A large secondary school in Nottinghamshire claims to have slashed its energy bill and improved light quality by installing LED panels and downlights.
Ashfield School in Kirby-in-Ashfield decided on LEDs because lighting levels from existing fluorescent and incandescent bulbs were poor.
'The school is fifty years old and the classrooms had old, inefficient lighting,' Ashfield School business manager Martin Hough said in a press release from Tamlite, the UK manufacturer that provided the new LEDs. 'Some of them still had 50 watt bulbs, making the lighting levels inadequate. This was an especially pressing issue because the school remains open in the evenings.'
The project started two to three years ago as part of a £3 million classroom refurbishment, a Tamlite spokesperson said. Lighting represented about 10 percent of the costs, and included retrofits as well as new installations. The school replaced inefficient incandescent downlights and T8 fluorescent tubes with both LEDs and also with T5 fluorescents – at the time, Tamlite did not offer LED retrofits for all of the school's existing sockets, although it does now.
The lighting upgrade, including 300 LED downlights and 197 LED panels - each with 200 LED chips and measuring 600 x 600 millimetres - have cut energy consumption by 41 percent, yielding nearly £2,700 in annual savings on the school's electricity bill, Tamlite said.
Although fluorescent and LED are fairly close in energy consumption (both are far superior to incandescents), the new LED lights are equipped with sensor controls that turn lights off when not needed, yielding substantial savings. The incandescent replacements represent significant nergy savings in their own right, as the LEDs are about 80 percent more efficent.

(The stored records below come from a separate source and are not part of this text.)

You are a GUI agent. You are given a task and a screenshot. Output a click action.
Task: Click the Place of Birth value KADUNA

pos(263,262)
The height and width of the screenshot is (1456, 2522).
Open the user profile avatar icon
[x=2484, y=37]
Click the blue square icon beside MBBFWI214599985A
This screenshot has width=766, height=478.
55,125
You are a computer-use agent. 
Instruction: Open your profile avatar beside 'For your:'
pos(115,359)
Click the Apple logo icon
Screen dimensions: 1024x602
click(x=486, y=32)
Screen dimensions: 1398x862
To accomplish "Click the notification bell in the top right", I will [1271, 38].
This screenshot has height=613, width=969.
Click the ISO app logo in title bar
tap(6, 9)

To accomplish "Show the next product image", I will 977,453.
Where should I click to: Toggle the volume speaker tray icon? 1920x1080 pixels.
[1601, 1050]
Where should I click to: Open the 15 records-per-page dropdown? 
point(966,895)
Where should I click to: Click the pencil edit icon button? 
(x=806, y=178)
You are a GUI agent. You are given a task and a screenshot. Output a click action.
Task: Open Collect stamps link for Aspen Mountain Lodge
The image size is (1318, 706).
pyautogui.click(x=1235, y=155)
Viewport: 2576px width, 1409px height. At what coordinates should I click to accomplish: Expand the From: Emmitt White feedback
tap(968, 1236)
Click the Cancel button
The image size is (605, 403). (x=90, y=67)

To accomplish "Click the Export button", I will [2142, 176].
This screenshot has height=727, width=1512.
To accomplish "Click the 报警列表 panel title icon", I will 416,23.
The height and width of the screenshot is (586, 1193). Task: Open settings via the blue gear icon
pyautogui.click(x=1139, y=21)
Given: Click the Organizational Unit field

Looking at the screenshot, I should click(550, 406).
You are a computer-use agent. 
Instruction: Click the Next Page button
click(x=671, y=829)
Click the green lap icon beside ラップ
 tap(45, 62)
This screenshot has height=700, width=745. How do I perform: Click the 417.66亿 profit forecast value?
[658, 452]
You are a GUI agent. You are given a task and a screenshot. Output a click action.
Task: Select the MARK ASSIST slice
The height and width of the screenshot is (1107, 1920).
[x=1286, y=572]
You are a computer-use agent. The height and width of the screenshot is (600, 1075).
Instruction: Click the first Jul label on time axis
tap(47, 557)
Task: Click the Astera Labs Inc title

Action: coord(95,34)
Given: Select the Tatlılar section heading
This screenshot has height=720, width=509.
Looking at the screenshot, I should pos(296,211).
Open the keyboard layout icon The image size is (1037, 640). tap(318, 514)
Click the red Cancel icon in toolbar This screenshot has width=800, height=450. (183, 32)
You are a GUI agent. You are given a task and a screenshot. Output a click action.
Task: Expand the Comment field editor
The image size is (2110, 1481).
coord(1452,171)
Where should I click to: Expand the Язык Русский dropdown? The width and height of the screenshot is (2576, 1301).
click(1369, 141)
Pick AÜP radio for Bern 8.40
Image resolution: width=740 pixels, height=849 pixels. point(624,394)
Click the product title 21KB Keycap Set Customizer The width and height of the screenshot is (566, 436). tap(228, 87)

Ashfield also expects to save money on maintenance, as LEDs are meant to last much longer than conventional lamps. The school said it has not yet had to replace an LED lamp; it installed the first batch two years ago.
The 2,600-student school also added two new buildings for physical education and information technology classes, equipping them with LED lighting. It hopes to start another new build soon.